◆ INSTRUCTIONS FOR THE TASK ◆
Examine each line of the data, and copy the ones containing "will".

◆ SUPPLIED INFORMATION ◆
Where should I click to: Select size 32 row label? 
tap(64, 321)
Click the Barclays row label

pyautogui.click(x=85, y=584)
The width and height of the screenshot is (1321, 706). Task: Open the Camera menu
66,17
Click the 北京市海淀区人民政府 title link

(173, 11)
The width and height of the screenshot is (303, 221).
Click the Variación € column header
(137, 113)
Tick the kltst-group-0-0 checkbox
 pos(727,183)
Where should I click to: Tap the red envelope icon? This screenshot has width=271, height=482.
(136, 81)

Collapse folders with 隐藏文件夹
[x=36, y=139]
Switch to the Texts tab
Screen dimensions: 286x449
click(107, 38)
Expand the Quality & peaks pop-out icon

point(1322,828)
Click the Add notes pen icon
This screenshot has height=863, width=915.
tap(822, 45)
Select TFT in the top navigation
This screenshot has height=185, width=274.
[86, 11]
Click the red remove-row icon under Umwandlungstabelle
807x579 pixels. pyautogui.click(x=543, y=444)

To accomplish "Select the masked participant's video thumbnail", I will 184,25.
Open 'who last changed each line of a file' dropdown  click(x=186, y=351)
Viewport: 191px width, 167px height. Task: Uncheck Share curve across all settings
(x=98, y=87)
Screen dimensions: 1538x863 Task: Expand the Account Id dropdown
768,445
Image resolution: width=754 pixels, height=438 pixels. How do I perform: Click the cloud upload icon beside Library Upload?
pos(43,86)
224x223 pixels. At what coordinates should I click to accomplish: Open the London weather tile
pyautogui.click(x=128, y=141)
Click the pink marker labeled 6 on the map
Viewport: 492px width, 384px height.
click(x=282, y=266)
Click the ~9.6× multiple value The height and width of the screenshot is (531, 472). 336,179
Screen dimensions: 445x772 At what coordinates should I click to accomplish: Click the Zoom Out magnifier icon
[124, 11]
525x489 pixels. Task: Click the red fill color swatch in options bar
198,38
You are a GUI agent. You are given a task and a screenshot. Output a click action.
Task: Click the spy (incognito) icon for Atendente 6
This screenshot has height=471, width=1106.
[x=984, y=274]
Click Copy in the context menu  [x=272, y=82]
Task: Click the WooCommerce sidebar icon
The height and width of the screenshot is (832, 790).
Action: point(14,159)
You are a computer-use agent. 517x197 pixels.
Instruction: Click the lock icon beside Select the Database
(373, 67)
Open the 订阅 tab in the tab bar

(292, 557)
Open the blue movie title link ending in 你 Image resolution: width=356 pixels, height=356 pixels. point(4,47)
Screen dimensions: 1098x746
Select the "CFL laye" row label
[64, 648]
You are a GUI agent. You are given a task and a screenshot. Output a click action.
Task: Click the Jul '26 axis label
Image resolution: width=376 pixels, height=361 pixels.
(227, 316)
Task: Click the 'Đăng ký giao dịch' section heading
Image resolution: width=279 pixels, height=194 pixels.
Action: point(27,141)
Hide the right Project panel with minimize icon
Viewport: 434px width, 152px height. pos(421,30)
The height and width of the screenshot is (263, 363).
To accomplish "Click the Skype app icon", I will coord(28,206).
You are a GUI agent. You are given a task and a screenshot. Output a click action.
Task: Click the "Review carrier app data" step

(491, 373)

◆ RESULT OF THIS TASK ◆
To accomplish "Select the masked participant's video thumbnail", I will 184,25.
To accomplish "Click the Skype app icon", I will coord(28,206).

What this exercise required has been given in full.